26 mai 2024 7 26 /05 /mai /2024 17:43


 

 

Maurice Rollinat (1846-1903) - poète français - 

Les Névroses, Les Âmes

 

 

Chopin

À Paul Viardot.

 

 Chopin, frère du gouffre, amant des nuits tragiques,

Âme qui fus si grande en un si frêle corps,

Le piano muet songe à tes doigts magiques

Et la musique en deuil pleure tes noirs accords.

 

L’harmonie a perdu son Edgar Poe farouche

Et la mer mélodique un de ses plus grands flots.

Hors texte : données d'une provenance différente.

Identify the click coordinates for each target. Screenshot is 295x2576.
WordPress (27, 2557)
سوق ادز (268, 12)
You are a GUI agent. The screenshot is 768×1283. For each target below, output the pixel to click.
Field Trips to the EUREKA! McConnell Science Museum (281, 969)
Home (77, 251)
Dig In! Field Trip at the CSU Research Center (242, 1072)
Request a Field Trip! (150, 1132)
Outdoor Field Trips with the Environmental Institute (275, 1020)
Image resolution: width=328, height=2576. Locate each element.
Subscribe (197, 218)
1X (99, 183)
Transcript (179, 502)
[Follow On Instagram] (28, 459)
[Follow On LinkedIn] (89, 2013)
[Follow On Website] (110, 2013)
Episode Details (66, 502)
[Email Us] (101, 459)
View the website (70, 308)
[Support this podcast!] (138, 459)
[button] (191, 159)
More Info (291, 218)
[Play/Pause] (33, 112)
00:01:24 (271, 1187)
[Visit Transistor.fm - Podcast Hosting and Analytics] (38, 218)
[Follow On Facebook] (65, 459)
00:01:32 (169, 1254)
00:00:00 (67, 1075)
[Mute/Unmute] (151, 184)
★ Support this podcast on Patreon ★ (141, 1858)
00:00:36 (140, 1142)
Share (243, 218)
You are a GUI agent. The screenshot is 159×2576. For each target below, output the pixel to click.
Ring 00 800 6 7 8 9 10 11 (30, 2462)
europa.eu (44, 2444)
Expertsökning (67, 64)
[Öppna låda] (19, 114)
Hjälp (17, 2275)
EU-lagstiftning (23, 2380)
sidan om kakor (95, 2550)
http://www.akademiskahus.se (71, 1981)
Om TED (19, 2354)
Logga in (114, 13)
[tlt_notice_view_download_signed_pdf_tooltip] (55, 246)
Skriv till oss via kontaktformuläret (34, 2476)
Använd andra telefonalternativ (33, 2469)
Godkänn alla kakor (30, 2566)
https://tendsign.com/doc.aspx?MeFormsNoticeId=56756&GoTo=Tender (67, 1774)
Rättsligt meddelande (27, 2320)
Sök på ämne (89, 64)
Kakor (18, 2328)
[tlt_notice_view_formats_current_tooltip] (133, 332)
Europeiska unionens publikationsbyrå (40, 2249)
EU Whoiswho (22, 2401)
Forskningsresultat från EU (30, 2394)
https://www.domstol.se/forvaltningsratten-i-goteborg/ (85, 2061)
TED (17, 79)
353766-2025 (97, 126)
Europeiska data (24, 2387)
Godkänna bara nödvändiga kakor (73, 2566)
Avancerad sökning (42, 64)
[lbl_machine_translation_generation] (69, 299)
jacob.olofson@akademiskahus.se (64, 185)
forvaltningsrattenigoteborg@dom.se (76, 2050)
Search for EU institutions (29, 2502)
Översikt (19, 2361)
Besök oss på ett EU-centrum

C’est fini ! le soleil des sons tristes se couche,

Le Monde pour gémir n’aura plus de sanglots !

 

Ta musique est toujours – douloureuse ou macabre –

L’hymne de la révolte et de la liberté,

Et le hennissement du cheval qui se cabre

Est moins fier que le cri de ton cœur indompté.

 

Les délires sans nom, les baisers frénétiques

Faisant dans l’ombre tiède un cliquetis de chairs,

Le vertige infernal des valses fantastiques,

Les apparitions vagues des défunts chers ;

 


La morbide lourdeur des blancs soleils d’automne ;

Le froid humide et gras des funèbres caveaux ;

Les bizarres frissons dont la vierge s’étonne

Quand l’été fait flamber les cœurs et les cerveaux ;

 

L’abominable toux du poitrinaire mince

Le harcelant alors qu’il songe à l’avenir ;

L’ineffable douleur du paria qui grince

En maudissant l’amour qu’il eût voulu bénir ;

 

L’âcre senteur du sol quand tombent des averses

Le mystère des soirs où gémissent les cors ;

Le parfum dangereux et doux des fleurs perverses

Les angoisses de l’âme en lutte avec le corps ;

 

Tout cela, torsions de l’esprit, mal physique,

Ces peintures, ces bruits, cette immense terreur,

Tout cela, je le trouve au fond de ta musique

Qui ruisselle d’amour, de souffrance et d’horreur.

 

Vierges tristes malgré leurs lèvres incarnates,

Tes blondes mazurkas sanglotent par moments,

Et la poignante humour de tes sombres sonates

M’hallucine et m’emplit de longs frissonnements.

 

Au fond de tes Scherzos et de tes Polonaises,

Épanchements d’un cœur mortellement navré,

J’entends chanter des lacs et rugir des fournaises

Et j’y plonge avec calme et j’en sors effaré.

 


Sur la croupe onduleuse et rebelle des gammes

Tu fais bondir des airs fauves et tourmentés,

Et l’âpre et le touchant, quand tu les amalgames,

Raffinent la saveur de tes étrangetés.

 

Ta musique a rendu les souffles et les râles,

Les grincements du spleen, du doute et du remords,

Et toi seul as trouvé les notes sépulcrales

Dignes d’accompagner les hoquets sourds des morts.

 

Triste ou gai, calme ou plein d’une angoisse infinie,

J’ai toujours l’âme ouverte à tes airs solennels,

Parce que j’y retrouve à travers l’harmonie,

Des rires, des sanglots et des cris fraternels.

 

Hélas ! toi mort, qui donc peut jouer ta musique ?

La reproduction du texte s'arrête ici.